Nitrative stress and poly(ADP-ribose) polymerase activation in healthy and gestational diabetic pregnancies

Aims/hypothesis Increased oxidative-nitrosative stress, poly(ADP-ribose) polymerase (PARP) activation and subsequent cellular damage play important roles in the complications of both diabetes mellitus and pregnancy. Our aim was to investigate nitrative stress and PARP activity levels during normal and gestational diabetic (GDM) pregnancy in both maternal and fetal tissues. Methods Blood samples were collected during pregnancy (weeks 16-29 and 36-40), and placental and umbilical cord tissues were harvested after delivery from healthy volunteers and GDM patients subjected to a carbohydrate-restricted diet or insulin treatment. Immunohistochemical staining was performed on leucocytes and tissue sections using anti-nitrotyrosine (NT), anti-poly(ADP-ribose) (PAR) and anti-apoptosis inducing factor antibodies.

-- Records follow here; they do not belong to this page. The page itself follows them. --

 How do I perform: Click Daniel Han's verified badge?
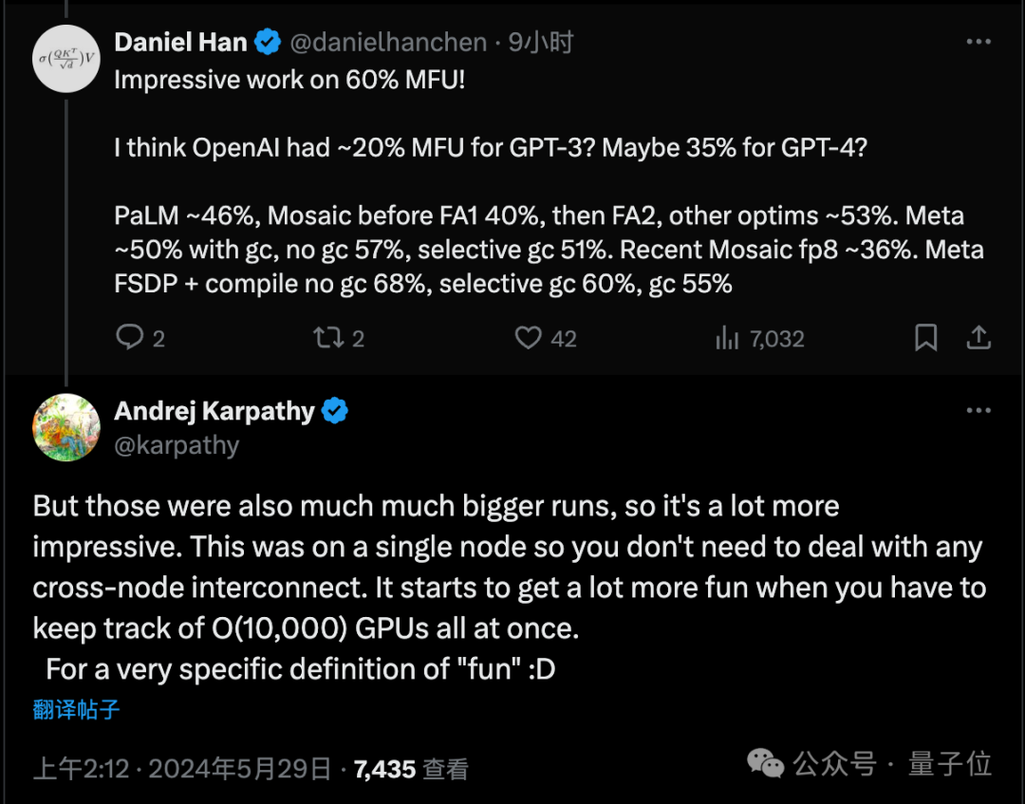[269, 43]
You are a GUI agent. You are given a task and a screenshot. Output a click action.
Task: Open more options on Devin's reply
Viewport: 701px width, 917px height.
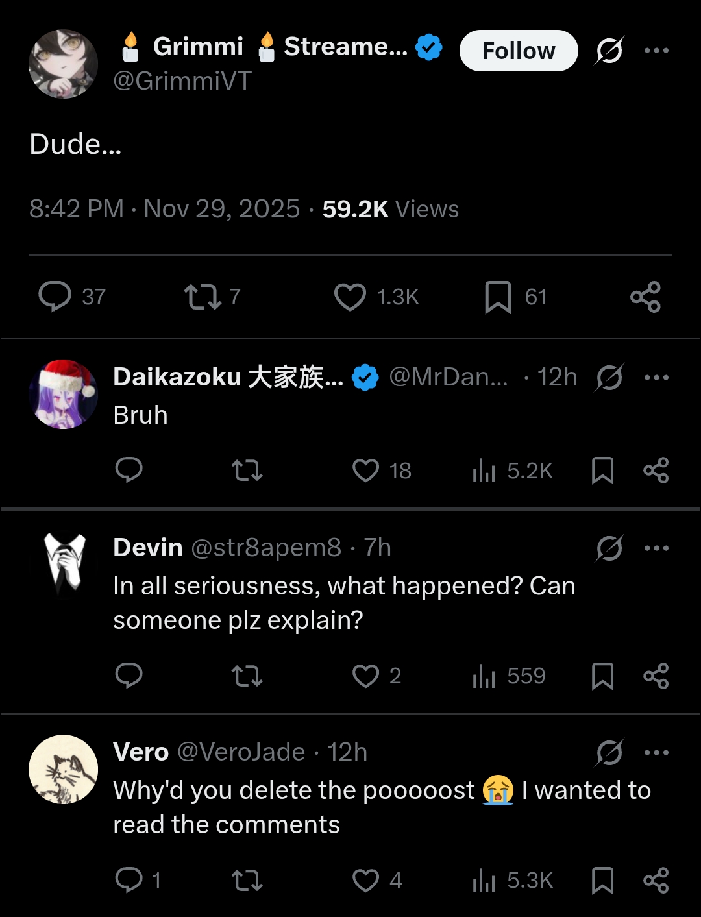click(x=656, y=548)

Results In healthy pregnancies the intensity of NT and PAR staining of leucocytes correlated positively with gestational week (R ² = 0.43, p < 0.01 and R ² = 0.49, p < 0.001, respectively). In patients on a carbohydrate-restricted diet PAR staining was already strong in weeks 16-29 (p < 0.001 vs control) and did not increase further. In weeks 16-29 there was a correlation between PAR staining and the 2 h value of the oral glucose tolerance test (R ² = 0.49, p < 0.001). Patients with the highest level of leucocyte PARP activity later required insulin therapy, which decreased the intensity of NT and PAR staining. Placental and umbilical cord tissues also had a higher level of nitrative stress markers in GDM pregnancies, but the highest level of PARP activity was observed after insulin therapy. Conclusions/interpretation Continuous elevation of tyrosine nitration and PARP activation may be considered physiological during pregnancy. However, the high level of PARP activity in early pregnancy may signal the subsequent development of severe GDM.